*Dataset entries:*
- - - -
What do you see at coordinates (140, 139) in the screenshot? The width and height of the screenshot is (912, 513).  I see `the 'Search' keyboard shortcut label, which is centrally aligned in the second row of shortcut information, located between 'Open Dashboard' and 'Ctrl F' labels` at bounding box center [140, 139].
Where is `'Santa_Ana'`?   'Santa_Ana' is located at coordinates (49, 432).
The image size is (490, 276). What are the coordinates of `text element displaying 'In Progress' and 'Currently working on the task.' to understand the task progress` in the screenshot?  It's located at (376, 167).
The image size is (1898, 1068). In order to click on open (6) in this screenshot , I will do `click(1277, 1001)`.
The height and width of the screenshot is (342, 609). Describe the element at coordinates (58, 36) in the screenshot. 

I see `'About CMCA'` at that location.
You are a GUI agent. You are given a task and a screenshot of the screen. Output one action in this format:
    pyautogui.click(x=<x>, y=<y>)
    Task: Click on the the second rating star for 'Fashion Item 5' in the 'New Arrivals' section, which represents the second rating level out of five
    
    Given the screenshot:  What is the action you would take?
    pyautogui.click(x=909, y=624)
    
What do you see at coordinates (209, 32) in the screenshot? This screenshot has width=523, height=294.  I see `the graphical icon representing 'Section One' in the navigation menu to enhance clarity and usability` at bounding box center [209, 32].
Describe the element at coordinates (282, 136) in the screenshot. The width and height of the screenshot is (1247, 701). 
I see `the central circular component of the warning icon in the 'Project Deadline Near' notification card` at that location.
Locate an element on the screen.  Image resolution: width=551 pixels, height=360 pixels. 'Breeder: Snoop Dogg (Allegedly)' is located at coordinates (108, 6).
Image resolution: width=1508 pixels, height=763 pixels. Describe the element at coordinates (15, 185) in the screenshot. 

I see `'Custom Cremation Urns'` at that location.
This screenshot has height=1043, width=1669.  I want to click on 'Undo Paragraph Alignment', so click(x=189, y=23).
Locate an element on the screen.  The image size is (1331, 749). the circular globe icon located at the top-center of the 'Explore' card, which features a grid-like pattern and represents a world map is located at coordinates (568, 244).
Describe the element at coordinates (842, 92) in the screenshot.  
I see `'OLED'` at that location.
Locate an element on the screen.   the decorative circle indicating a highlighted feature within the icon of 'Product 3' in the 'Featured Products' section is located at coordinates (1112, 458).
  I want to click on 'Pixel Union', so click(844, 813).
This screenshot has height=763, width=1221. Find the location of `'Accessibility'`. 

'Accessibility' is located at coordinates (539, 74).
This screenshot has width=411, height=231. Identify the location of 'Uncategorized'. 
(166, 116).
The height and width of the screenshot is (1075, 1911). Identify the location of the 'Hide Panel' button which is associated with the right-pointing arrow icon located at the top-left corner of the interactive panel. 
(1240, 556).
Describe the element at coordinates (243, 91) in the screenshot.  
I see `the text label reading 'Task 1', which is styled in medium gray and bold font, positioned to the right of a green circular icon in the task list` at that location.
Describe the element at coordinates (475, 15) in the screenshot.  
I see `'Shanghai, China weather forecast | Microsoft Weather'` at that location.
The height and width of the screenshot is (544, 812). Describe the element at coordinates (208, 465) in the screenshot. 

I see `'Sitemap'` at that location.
- - - -
*Task instructions:*
Please copy each of the rows above word for word, from the first line to the last.

*Result for this task:*
What do you see at coordinates (140, 139) in the screenshot? The width and height of the screenshot is (912, 513).  I see `the 'Search' keyboard shortcut label, which is centrally aligned in the second row of shortcut information, located between 'Open Dashboard' and 'Ctrl F' labels` at bounding box center [140, 139].
Where is `'Santa_Ana'`?   'Santa_Ana' is located at coordinates (49, 432).
The image size is (490, 276). What are the coordinates of `text element displaying 'In Progress' and 'Currently working on the task.' to understand the task progress` in the screenshot?  It's located at (376, 167).
The image size is (1898, 1068). In order to click on open (6) in this screenshot , I will do `click(1277, 1001)`.
The height and width of the screenshot is (342, 609). Describe the element at coordinates (58, 36) in the screenshot. 

I see `'About CMCA'` at that location.
You are a GUI agent. You are given a task and a screenshot of the screen. Output one action in this format:
    pyautogui.click(x=<x>, y=<y>)
    Task: Click on the the second rating star for 'Fashion Item 5' in the 'New Arrivals' section, which represents the second rating level out of five
    
    Given the screenshot:  What is the action you would take?
    pyautogui.click(x=909, y=624)
    
What do you see at coordinates (209, 32) in the screenshot? This screenshot has width=523, height=294.  I see `the graphical icon representing 'Section One' in the navigation menu to enhance clarity and usability` at bounding box center [209, 32].
Describe the element at coordinates (282, 136) in the screenshot. The width and height of the screenshot is (1247, 701). 
I see `the central circular component of the warning icon in the 'Project Deadline Near' notification card` at that location.
Locate an element on the screen.  Image resolution: width=551 pixels, height=360 pixels. 'Breeder: Snoop Dogg (Allegedly)' is located at coordinates (108, 6).
Image resolution: width=1508 pixels, height=763 pixels. Describe the element at coordinates (15, 185) in the screenshot. 

I see `'Custom Cremation Urns'` at that location.
This screenshot has height=1043, width=1669.  I want to click on 'Undo Paragraph Alignment', so click(x=189, y=23).
Locate an element on the screen.  The image size is (1331, 749). the circular globe icon located at the top-center of the 'Explore' card, which features a grid-like pattern and represents a world map is located at coordinates (568, 244).
Describe the element at coordinates (842, 92) in the screenshot.  
I see `'OLED'` at that location.
Locate an element on the screen.   the decorative circle indicating a highlighted feature within the icon of 'Product 3' in the 'Featured Products' section is located at coordinates (1112, 458).
  I want to click on 'Pixel Union', so click(844, 813).
This screenshot has height=763, width=1221. Find the location of `'Accessibility'`. 

'Accessibility' is located at coordinates (539, 74).
This screenshot has width=411, height=231. Identify the location of 'Uncategorized'. 
(166, 116).
The height and width of the screenshot is (1075, 1911). Identify the location of the 'Hide Panel' button which is associated with the right-pointing arrow icon located at the top-left corner of the interactive panel. 
(1240, 556).
Describe the element at coordinates (243, 91) in the screenshot.  
I see `the text label reading 'Task 1', which is styled in medium gray and bold font, positioned to the right of a green circular icon in the task list` at that location.
Describe the element at coordinates (475, 15) in the screenshot.  
I see `'Shanghai, China weather forecast | Microsoft Weather'` at that location.
The height and width of the screenshot is (544, 812). Describe the element at coordinates (208, 465) in the screenshot. 

I see `'Sitemap'` at that location.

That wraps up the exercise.